Notes

 Human nature tends towards compromise and moderation. Deep down, people are inclined to choose the seemingly smoothest, least turbulent path.

Most people are instilled from childhood with the values ​​of generosity, maturity, and consideration for the greater good. Thus, they gradually become the people others expect of them, silently enduring exploitation, smoothing out their rough edges, and receiving a dismissive "How dignified this person is."

Until one day you realize that those who always praised your maturity were precisely the ones who benefited most from it.

So-called dignity is often just a pretty name for weakness. In the workplace, when you grow up and your colleagues push the hardest work onto you, your boss says, "The capable should do more." You accept it, and in return, you're told, "You have a broad perspective."

But has the person who always praises your generosity shared anything with you? Has the person who always says you have a good temper ever been kind to you when they get angry? They're not praising you for who you are, but for the benefits you can bring them.

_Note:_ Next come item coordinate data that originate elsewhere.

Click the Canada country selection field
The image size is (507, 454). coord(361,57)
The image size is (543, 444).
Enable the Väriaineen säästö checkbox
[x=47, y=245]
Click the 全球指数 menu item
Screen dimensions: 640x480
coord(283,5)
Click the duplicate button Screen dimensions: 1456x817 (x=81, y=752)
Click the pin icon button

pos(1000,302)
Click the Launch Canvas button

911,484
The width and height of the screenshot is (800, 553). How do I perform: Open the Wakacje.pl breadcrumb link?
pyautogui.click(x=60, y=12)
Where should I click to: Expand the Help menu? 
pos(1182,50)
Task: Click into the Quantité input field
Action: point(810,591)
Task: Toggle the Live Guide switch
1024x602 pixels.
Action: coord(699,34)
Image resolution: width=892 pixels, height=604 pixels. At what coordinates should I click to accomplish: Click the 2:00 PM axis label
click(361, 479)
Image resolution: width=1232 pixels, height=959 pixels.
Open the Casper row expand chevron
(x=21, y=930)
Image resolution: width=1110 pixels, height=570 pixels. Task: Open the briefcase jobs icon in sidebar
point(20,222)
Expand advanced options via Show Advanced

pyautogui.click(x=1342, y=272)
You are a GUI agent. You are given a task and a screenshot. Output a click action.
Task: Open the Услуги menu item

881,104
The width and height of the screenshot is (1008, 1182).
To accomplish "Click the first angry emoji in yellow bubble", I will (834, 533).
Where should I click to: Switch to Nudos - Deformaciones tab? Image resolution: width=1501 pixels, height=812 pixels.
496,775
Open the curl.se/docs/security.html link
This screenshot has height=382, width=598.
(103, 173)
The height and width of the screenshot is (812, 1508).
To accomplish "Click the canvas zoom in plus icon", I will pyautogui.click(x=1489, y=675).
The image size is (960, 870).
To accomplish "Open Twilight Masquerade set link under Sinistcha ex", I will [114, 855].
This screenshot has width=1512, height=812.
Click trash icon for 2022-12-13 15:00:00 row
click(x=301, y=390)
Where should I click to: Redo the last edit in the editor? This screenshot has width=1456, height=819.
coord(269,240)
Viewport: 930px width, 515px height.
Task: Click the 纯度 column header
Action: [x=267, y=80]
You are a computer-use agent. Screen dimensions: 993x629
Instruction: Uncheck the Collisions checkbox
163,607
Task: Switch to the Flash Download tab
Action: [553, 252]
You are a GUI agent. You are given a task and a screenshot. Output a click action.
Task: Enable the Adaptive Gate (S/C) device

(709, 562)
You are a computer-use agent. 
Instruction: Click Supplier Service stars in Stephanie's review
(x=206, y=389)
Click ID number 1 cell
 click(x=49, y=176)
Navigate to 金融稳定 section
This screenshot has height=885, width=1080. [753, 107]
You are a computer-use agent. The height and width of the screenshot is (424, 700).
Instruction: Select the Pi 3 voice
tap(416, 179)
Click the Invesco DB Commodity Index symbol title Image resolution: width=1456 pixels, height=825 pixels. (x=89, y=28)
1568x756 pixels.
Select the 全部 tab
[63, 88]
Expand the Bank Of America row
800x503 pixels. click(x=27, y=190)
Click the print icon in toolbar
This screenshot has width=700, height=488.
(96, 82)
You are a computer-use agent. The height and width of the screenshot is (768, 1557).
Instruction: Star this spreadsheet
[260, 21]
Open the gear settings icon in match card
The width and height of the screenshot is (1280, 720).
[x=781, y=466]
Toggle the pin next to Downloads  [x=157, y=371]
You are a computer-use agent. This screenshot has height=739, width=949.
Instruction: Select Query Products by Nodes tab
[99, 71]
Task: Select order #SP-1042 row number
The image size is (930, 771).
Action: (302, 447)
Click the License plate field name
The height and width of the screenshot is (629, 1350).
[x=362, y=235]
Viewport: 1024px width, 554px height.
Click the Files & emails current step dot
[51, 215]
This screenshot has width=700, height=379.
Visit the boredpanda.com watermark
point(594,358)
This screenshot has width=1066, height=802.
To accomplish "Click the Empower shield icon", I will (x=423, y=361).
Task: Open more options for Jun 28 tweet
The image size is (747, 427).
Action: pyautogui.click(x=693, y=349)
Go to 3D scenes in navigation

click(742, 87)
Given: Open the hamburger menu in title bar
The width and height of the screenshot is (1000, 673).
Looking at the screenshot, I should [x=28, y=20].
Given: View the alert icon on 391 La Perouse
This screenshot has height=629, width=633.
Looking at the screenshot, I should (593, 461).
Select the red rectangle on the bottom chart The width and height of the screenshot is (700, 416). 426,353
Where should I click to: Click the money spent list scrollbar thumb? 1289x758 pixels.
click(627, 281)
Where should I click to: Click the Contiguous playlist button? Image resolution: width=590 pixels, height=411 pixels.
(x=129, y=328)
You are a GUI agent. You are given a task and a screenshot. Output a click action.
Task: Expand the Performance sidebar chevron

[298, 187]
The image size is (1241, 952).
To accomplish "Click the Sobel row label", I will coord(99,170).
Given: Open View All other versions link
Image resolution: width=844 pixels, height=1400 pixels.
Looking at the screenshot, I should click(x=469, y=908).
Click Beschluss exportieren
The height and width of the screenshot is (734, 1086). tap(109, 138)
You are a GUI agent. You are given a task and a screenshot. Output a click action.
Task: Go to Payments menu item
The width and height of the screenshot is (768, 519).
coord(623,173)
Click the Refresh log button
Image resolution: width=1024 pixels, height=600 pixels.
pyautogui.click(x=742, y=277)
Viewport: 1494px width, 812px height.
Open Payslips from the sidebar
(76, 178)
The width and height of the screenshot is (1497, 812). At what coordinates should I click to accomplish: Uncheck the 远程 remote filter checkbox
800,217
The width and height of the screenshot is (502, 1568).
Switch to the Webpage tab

Protecting your own interests is not shameful at all. The "ugly" display of resolve to uphold your bottom line is actually a burst of vitality.

It shows you have the courage and confidence to not allow others to trample on your boundaries. The balance of any relationship begins with an unpleasant refusal. If you don't set rules, others will impose theirs on you. Don't be afraid to make a scene, because some things should have been done long ago.

A simple method: be upfront about the unpleasant aspects, the sooner the better.

Humans are naturally inclined to crave affection and recognition. A smile from someone makes you feel it's all worthwhile; a nod from someone makes you willing to take a step back.

But for every step you take back, someone else takes a step forward. Only when you're backed into a corner do you realize that those who praised you are actually trampling on your territory.

Don't say "suffering a loss is a blessing." A loss is a loss; blessings are earned, not endured. The goodwill you gain through swallowing your pride is like a paper house, collapsing in the wind. When it really comes down to it, those who praised you will run away faster than anyone else.

So what to do?

Next time someone praises you for being "sensible," don't get excited immediately. Think about why they need you to be sensible. Once you understand that, you'll know what to do.

Be stingy when necessary, and be assertive when necessary.